İklim değişiklikleri, değişen yaşam koşulları ile birlikte dünyada her geçen gün astım görülme sıklığı artmaktadır. Türkiye’de yaklaşık 5 milyon kişide görülen bu hastalığın, tüm dünyada 300 milyon kişide görüldüğü düşünülmektedir. Ülkemizde erişkin her 100 kişinin 2 ila 11 inde, her 100 çocuğun 8 ila 18’inde astım olduğu bilinmektedir.
Astımın Belirtileri
Astımın, nöbetler halinde gelen nefes darlığı, hışıltılı solunum ve bunlara sıklıkla eşlik eden öksürük semptomları ile seyrettiğini söyleyen Acıbadem Bursa Hastanesi Göğüs Hastalıkları Uzmanı Dr. Beril Bahadır Erdoğan, hastalığın en belirgin özelliğinin; hava yollarında düzelebilen daralma ve aşırı duyarlılık gelişmesi olduğunun altını çizdi. Dr. Erdoğan, atakların özellikle gece veya sabahın erken saatlerinde ortaya çıktığını, kendiliğinden veya ilaç tedavisi ile düzelebileceğini belirtti.

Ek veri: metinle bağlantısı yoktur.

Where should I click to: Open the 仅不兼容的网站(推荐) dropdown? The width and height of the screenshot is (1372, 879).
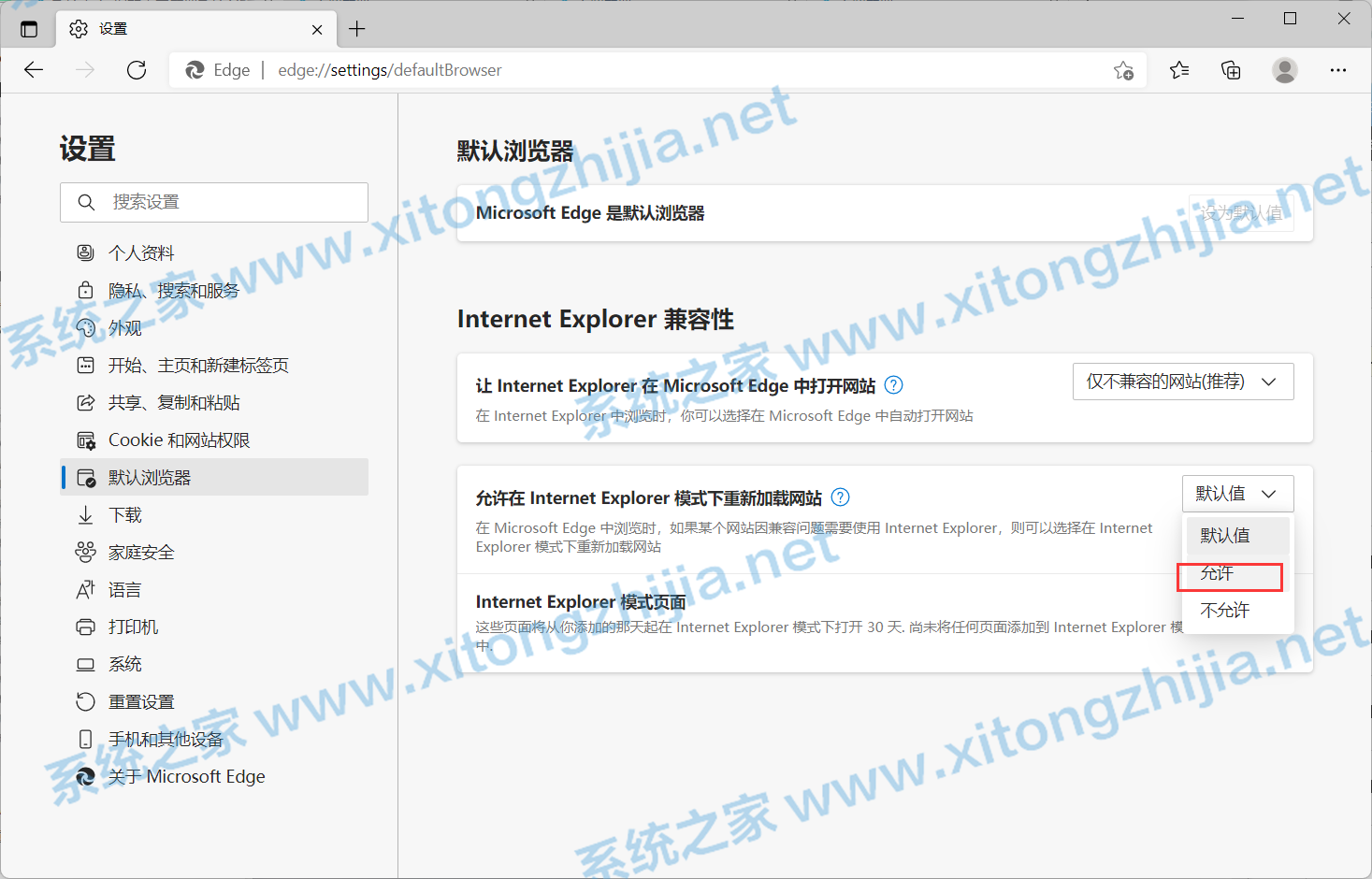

Çevresel Faktörler Tetikleyici
Astım oluşumunda genetik ve çevresel faktörlerin önemli rol aldığına değinen Dr. Beril Bahadır Erdoğan, “Çevresel faktörler içerisinde alerjenler, enfeksiyonlar, hava kirliliği, sigara, mesleki maruziyetler en sık etkenlerdir. Hastayı etkileyecek bu unsurların ortadan kaldırılması yapılacak ilk iştir. Hastalığın erken fark edilmesi ile birlikte çevresel hastalığı tetikleyen etkenlere yönelik koruma önlemleri ve ilaç tedavileri ile birlikte hastalığı kontrol altına almak, astım ataklarını engellemek ve hastalığın hava yollarında oluşturacağı kronik değişiklikleri önlemek mümkündür” dedi.